5-Hydroxy-1,2-dimethyl-6-(2,2,2-trifluoro-1-hydroxy-1-trifluoromethylethyl)-1H-indole-3-yl carboxylic acid ethyl ester (5a)

In a glass ampoule were placed 2.33 g (10 mmol) 1 and 6 ml glacial acetic acid. The ampoule is then cooled to -78°C and condensed therein 2.00 g (12 mmol) of hexafluoroacetone 2, sealed and heated in an oil bath for 1 hour at 120°C. Ampoule is cooled to -78°C, opened, crystalline precipitate is filtered, washed with acetic acid, then benzene and dried in vacuum. Obtained: 3.60 g of compound 5a in the form of colorless crystals, yield 90.2%, m.p. 252 -254°C (acetic acid), R_f = 0.6 (acetone-CCl₄ = 1:2).

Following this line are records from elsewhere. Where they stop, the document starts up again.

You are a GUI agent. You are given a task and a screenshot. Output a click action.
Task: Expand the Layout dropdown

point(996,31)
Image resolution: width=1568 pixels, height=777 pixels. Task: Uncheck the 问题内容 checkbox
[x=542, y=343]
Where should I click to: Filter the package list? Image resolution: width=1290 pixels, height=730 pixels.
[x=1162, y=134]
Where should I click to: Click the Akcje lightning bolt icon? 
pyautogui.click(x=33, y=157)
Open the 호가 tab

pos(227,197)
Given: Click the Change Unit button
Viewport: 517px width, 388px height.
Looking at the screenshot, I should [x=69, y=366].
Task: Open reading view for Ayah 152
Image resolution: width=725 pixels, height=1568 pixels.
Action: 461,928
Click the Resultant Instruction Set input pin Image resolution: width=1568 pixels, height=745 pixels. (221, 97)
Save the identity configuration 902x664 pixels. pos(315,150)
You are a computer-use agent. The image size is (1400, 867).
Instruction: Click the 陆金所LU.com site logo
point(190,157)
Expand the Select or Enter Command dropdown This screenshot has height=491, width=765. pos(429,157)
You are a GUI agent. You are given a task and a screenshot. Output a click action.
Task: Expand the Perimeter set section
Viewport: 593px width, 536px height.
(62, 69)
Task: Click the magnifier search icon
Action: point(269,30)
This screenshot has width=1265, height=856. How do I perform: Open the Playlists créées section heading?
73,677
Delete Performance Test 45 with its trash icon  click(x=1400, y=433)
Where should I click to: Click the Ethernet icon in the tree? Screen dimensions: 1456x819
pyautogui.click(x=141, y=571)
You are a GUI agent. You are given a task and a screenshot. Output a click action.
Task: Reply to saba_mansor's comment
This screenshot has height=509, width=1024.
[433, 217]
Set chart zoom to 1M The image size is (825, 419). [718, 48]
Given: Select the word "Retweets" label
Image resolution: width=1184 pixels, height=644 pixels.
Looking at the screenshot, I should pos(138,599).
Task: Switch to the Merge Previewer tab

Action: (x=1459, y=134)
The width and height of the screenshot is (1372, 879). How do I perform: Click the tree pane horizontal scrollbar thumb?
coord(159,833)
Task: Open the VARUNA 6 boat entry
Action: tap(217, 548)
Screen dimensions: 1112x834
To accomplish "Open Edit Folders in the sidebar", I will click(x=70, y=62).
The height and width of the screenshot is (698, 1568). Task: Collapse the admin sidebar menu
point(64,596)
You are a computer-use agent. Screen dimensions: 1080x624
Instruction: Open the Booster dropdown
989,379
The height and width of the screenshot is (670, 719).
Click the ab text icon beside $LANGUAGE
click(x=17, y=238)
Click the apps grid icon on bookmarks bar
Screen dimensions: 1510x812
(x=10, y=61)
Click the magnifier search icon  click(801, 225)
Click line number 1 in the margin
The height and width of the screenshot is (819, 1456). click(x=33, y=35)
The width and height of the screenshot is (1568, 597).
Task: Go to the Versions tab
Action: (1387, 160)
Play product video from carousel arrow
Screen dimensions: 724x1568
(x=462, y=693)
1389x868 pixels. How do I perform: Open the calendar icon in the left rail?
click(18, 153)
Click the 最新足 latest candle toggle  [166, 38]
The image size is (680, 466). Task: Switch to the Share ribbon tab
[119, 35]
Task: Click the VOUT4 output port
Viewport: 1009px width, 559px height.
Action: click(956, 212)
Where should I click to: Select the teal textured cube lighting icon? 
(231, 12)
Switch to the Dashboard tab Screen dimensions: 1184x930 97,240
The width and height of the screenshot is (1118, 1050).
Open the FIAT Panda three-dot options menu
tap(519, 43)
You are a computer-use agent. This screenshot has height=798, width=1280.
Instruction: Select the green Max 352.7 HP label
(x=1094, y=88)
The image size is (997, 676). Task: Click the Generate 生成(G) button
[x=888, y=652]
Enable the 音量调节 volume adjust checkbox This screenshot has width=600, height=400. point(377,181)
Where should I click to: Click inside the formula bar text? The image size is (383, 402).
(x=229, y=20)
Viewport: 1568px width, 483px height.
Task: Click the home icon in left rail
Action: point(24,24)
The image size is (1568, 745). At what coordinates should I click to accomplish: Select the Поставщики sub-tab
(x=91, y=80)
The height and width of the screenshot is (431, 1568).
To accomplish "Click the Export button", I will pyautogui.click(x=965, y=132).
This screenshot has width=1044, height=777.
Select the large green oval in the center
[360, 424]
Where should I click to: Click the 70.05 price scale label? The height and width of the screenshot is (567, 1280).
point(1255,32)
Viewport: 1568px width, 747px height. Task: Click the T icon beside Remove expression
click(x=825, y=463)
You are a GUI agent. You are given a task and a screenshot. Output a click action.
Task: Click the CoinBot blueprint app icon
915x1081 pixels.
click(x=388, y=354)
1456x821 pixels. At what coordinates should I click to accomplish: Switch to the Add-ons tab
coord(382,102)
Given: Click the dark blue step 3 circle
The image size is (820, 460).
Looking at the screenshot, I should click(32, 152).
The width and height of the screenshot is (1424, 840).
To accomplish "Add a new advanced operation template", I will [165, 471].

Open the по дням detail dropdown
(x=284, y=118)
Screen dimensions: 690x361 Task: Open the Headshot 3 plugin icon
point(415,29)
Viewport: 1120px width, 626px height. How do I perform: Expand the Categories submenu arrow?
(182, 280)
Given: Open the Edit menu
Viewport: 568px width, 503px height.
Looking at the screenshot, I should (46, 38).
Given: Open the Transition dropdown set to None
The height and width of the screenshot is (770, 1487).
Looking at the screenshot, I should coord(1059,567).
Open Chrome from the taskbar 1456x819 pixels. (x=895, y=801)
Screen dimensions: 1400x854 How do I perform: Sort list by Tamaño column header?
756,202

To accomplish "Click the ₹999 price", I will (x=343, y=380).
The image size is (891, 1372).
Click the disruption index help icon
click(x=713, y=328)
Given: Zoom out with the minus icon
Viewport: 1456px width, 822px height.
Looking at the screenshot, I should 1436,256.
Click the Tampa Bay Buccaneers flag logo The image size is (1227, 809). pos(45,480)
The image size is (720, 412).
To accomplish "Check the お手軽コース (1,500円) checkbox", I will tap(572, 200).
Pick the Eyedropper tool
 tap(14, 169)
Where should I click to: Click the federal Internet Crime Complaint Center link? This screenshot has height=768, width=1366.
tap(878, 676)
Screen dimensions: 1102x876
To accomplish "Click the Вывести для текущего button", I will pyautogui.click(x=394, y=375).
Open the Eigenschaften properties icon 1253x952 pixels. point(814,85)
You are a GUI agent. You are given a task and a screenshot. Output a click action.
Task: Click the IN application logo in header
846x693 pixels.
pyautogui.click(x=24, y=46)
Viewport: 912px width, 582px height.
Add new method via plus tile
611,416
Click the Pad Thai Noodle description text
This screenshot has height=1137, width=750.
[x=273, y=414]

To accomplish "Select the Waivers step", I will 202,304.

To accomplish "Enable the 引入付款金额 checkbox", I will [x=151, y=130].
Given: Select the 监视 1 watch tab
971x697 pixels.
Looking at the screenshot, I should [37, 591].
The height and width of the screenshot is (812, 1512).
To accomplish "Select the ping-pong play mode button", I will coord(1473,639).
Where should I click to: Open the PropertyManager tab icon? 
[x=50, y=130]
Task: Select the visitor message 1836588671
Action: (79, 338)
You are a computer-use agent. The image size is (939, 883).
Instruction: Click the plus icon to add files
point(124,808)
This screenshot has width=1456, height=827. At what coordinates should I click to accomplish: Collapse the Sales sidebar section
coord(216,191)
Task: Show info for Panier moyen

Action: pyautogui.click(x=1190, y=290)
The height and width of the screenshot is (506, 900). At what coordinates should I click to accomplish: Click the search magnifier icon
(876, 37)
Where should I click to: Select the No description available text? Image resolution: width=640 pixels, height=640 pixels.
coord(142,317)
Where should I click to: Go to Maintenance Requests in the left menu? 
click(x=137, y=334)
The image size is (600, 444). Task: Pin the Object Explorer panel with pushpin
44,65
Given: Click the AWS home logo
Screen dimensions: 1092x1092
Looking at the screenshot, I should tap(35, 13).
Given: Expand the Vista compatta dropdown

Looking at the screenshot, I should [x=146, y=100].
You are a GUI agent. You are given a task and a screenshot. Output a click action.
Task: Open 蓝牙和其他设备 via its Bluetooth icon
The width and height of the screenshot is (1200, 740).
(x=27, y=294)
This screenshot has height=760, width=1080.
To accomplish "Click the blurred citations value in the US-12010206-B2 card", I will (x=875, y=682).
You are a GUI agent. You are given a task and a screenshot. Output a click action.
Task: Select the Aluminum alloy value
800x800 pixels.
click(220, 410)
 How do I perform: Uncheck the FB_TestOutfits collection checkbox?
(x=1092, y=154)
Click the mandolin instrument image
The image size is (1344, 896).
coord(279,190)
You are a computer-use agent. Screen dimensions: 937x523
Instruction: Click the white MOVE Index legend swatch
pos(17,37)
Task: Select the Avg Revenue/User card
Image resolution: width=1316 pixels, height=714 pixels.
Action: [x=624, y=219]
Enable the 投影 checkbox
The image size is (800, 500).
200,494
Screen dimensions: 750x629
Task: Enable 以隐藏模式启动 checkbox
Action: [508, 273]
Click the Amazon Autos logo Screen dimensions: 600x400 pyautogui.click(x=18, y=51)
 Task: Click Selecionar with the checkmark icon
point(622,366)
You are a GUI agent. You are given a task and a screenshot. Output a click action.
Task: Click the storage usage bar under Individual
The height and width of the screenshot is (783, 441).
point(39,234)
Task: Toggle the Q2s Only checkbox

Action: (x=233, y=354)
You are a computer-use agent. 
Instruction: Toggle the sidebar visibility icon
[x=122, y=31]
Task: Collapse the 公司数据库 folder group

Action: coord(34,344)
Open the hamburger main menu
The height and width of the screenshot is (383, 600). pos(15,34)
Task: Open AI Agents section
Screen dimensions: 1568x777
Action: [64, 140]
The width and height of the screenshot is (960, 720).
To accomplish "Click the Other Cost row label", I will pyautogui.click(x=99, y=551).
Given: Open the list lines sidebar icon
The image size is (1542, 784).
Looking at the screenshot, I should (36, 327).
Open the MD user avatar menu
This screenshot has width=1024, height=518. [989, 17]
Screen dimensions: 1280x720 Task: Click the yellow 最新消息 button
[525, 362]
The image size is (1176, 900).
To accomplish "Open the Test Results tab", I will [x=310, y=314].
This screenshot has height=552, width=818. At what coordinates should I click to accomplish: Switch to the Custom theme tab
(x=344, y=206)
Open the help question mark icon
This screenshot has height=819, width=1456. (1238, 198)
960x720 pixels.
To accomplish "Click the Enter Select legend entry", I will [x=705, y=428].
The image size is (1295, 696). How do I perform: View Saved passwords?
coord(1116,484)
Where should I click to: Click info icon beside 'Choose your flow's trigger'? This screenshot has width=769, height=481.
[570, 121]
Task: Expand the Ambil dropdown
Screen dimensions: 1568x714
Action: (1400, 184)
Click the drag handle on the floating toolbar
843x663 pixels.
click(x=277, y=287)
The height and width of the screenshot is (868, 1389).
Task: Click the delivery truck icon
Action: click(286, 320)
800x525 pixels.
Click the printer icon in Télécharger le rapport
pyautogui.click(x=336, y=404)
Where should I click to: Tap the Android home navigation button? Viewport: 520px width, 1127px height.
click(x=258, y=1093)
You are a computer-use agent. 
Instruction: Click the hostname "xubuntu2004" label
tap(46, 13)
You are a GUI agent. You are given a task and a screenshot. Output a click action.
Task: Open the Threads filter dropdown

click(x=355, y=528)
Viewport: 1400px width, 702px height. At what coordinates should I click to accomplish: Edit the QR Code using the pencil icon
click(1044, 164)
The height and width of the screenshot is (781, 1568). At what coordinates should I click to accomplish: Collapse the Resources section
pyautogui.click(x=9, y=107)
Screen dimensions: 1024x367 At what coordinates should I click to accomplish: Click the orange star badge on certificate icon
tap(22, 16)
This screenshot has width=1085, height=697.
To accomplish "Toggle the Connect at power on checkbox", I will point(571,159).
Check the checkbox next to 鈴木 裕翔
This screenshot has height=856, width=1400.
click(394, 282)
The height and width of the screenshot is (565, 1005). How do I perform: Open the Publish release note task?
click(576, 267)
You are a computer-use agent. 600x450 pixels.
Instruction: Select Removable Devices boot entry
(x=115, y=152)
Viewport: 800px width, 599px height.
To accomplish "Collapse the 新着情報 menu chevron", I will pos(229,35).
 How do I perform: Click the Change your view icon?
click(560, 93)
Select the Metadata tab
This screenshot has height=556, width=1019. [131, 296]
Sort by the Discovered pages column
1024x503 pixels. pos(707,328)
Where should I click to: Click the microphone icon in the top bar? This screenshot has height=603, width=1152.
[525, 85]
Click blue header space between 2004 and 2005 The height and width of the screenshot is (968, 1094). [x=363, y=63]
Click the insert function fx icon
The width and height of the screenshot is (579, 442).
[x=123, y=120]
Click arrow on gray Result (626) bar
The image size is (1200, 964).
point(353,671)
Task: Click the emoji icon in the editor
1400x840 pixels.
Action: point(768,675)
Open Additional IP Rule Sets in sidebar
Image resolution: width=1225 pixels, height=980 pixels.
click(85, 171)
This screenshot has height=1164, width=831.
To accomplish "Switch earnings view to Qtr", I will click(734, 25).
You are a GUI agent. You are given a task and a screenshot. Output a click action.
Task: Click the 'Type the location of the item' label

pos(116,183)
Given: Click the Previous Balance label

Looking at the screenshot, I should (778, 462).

¹Н NMR spectrum (DMSO-d₆, δ, ppm, J/Hz): 10,57 (br. s, 1Н, ОН); 8,83 (br. s, 1Н, ОН); 7,56 (s, 1Н, Ar); 7,54 (s, 1Н, Ar); 4,27 (q, 2Н, OCH₂CH₃, ³J_Н-Н=7); 3,68 (s, 3Н, NCH₃), 2,70 (s, 3Н, CH₃), 1,36 (t, 3Н, OCH₂CH₃, ³J_Н-Н=7).

¹⁹F NMR spectrum (DMSO -d₆, δ, ppm, J/Hz): -73,48.

Found (%): С, 47,86; Н, 3,76, N, 3,96. С₁₆H₁₅F₆NO₄.

Calculated (%): С, 48,13; Н, 3,79, F 3,51.

6-[1-Difluoromethyl)-2,2,2-trifluoro-1-hydroxyethyl]-5-hydroxy-1,2-dimethyl-1H-indole-3-yl carboxylic acid ethyl ester (5b)

In a glass ampoule were placed 1.16 g (5 mmol) 1, 4 ml of glacial acetic acid and 1.0 g (5.5 mmol) of nitropentafluoroacetone. The ampoule was cooled to -78°C, sealed and heated in an oil bath for 1 hour at 120°C. After cooling to -78°C, the ampoule was opened, its contents were carried out into a flask and evaporated on a rotary evaporator. Solid residue was crystallized from nitromethane. Obtained: 1.7 g of white crystalline compound 5b. Yield is 80%, m.p. is 235°C (subl.) (nitromethane), R_f = 0.51 (acetone-CCl₄ = 1:2).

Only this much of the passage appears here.